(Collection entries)
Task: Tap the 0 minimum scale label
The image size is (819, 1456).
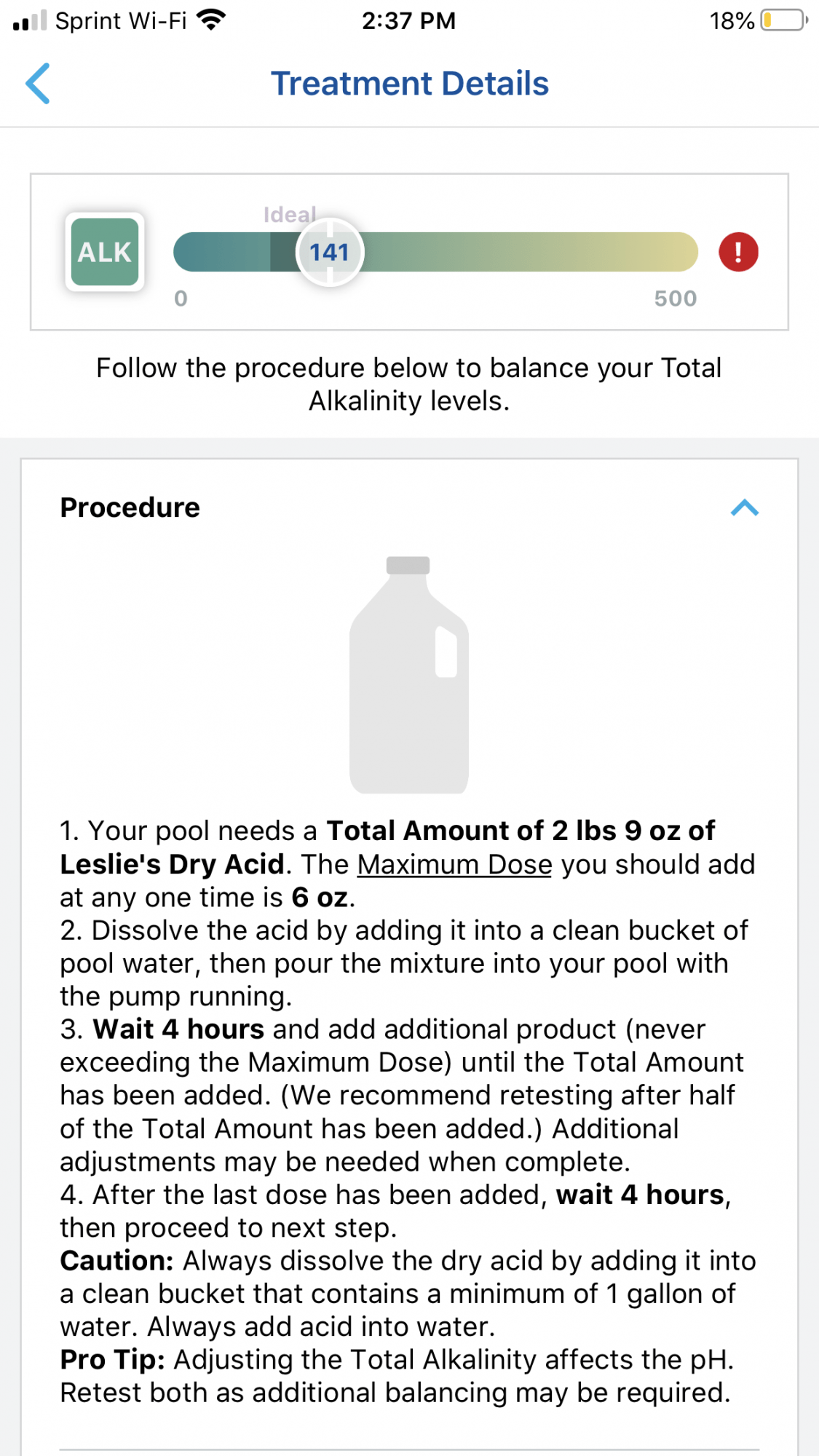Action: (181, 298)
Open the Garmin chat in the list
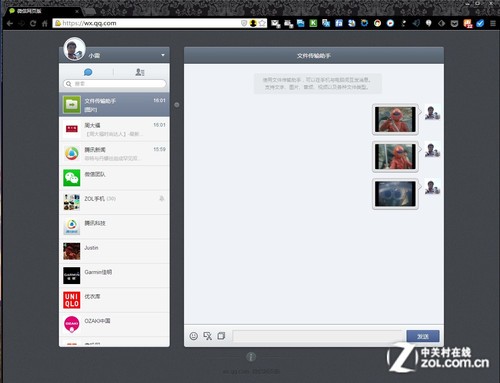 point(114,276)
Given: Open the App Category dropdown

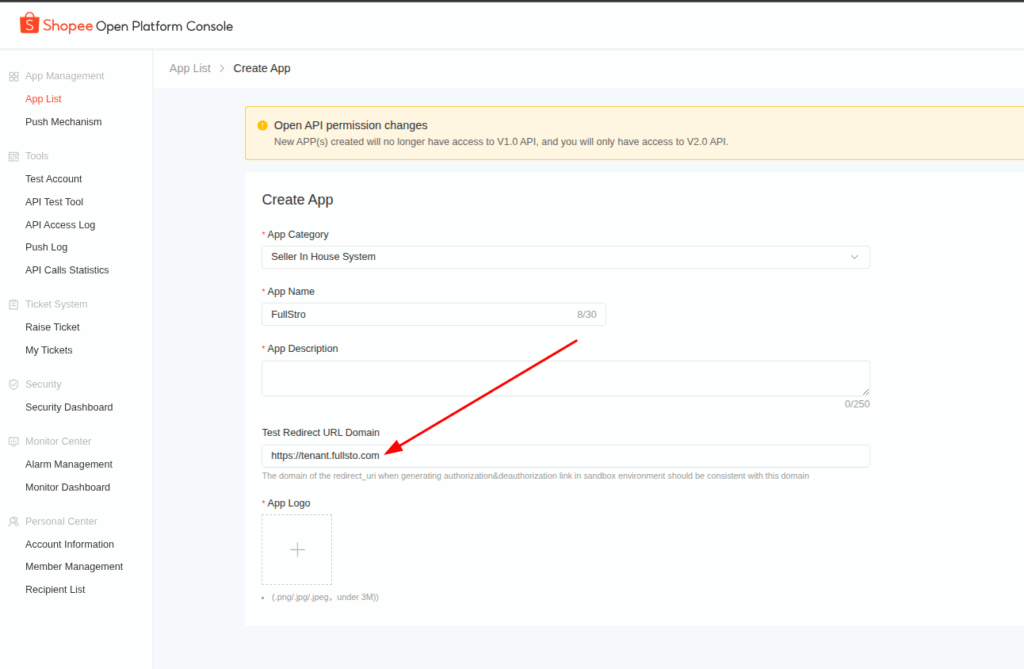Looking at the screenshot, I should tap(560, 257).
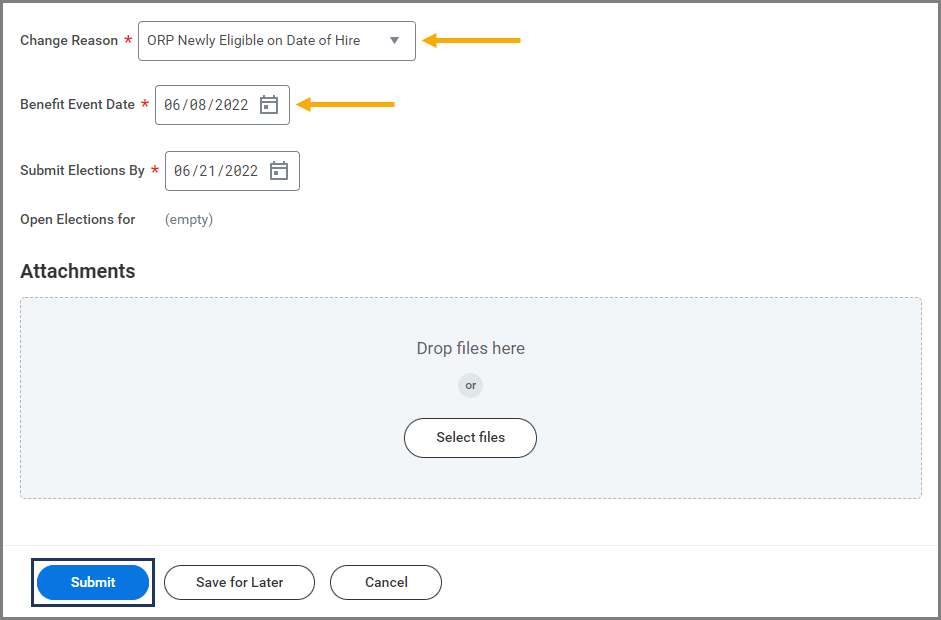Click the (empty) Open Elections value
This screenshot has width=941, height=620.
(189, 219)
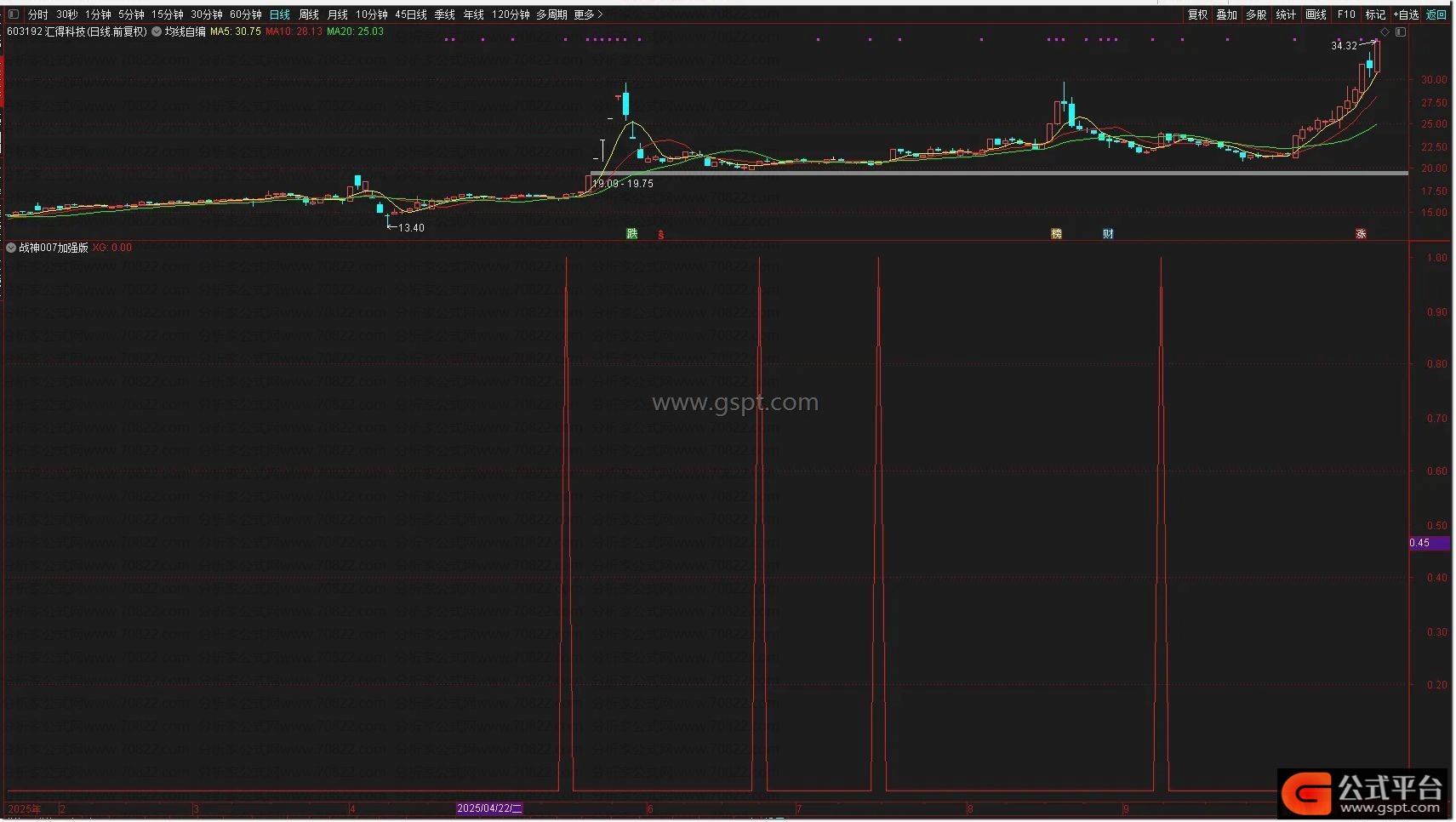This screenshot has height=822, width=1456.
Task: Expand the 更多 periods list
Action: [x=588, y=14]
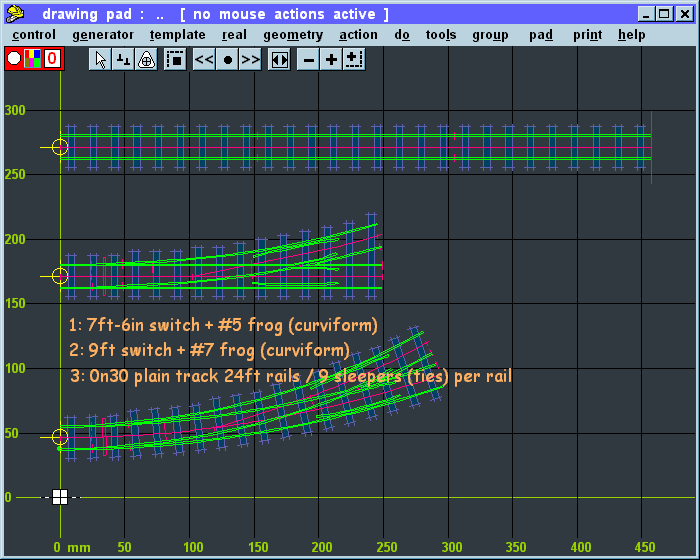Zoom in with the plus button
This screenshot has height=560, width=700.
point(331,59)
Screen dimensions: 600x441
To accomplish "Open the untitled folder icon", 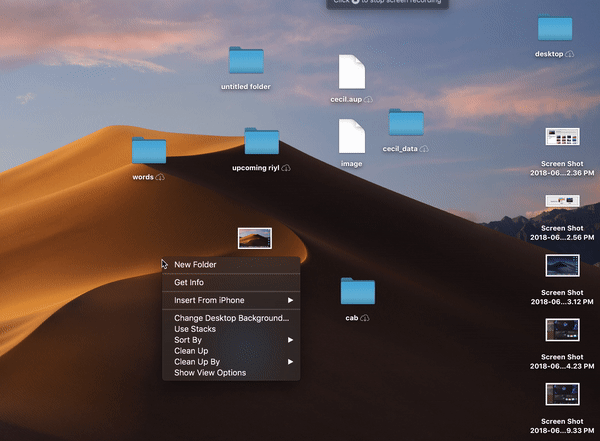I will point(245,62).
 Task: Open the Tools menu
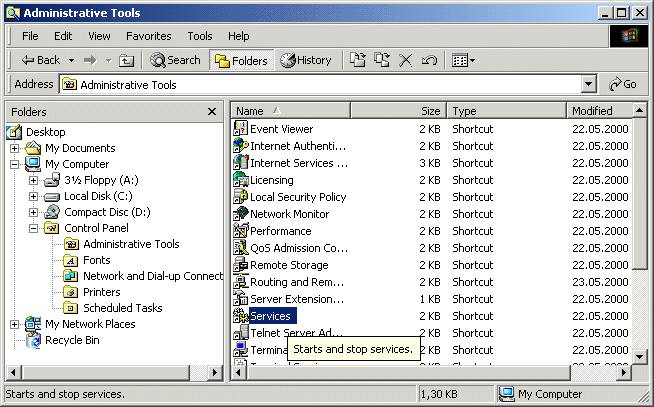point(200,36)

TASK PROMPT | With the pictures omitted, set down each line exactly, starting at the first line of the records above and ending with the line that contains "Screen dimensions: 600x441".

SOLVED EXERCISE |
Task: Tap the 0 minimum scale label
The image size is (819, 1456).
Action: (181, 298)
Open the Garmin chat in the list
 point(114,276)
Given: Open the App Category dropdown

Looking at the screenshot, I should tap(560, 257).
Click the (empty) Open Elections value
This screenshot has width=941, height=620.
(189, 219)
This screenshot has height=822, width=1456.
Task: Expand the 更多 periods list
Action: [x=588, y=14]
Zoom in with the plus button
This screenshot has height=560, width=700.
point(331,59)
Screen dimensions: 600x441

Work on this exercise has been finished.